A surprising result of Roe , of course, is the effect it has had on the Catholic American voter.
“It would have required a lot of prescience to predict in 1965 that American politics, for so many decades based on economic divisions, would soon split over social issues and, especially, abortion. But not even a very prescient observer could have correctly predicted which party would take which side in the coming battles. On abortion, in particular, it looked obvious which way it would break: The Democrats were the party of Catholic Northerners and Southern whites, the party that believed in using the power of government to protect the weak; the Republicans were the party with historical ties to Planned Parenthood. Somewhere along the line, the parties switched places, with consequencesincluding the Democrats’ loss of their durable majoritythat are plain to see.”

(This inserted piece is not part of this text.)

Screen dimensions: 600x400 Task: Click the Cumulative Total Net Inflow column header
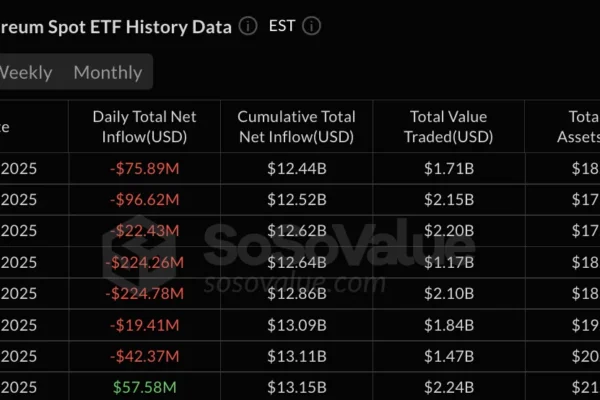click(297, 127)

That’s Ramesh Ponnuru, author of The Party of Death , reviewing Mark Stricherz’s Why the Democrats Are Blue: Secular Liberalism and the Decline of the People’s Party . The review is in the March issue of First Things which we’re sending to the printers tomorrow and you should receive in two to three weeks.

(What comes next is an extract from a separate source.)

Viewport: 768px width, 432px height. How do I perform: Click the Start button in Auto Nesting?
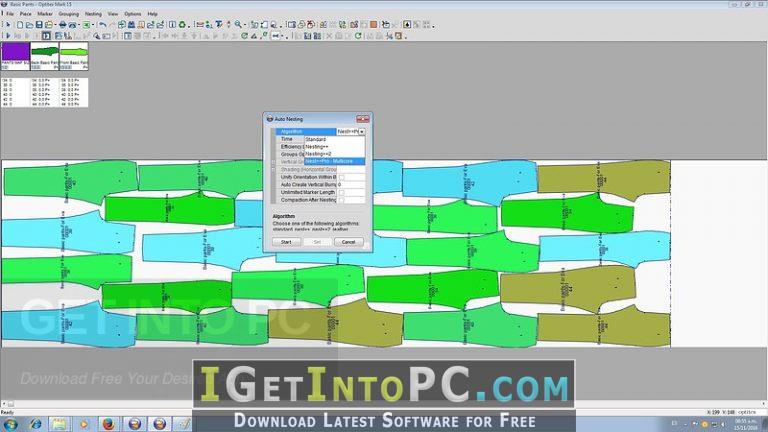(x=286, y=242)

But in the meantime, consider this lament in today’s Washington Post from a Catholic couple describing themselves as ” Political Orphans in 2008 ” and asking: “Is There Space for Our Pro-Life Ethic?”
They write: “But as we came of age politically, we felt orphaned by the Democratic Party, whose pro-life positions on war, poverty and the environment did not extend to the life of the most weak and vulnerable, those not yet born.” Meanwhile, “the Grand Old Party’s move to the right, including its hardening, dominant positions on the Iraq war, access to guns and the death penalty, among other issues, have made it an inhospitable place for us to dwell permanently.”
And they conclude: “If the Democratic Party could adopt a much less disdainful, more welcoming, perhaps even “pro-choice” stance toward those under its tent who have conscientious objections to abortion, we would be much less squeamish about supporting its candidates, and we know that we are not alone in that conviction.”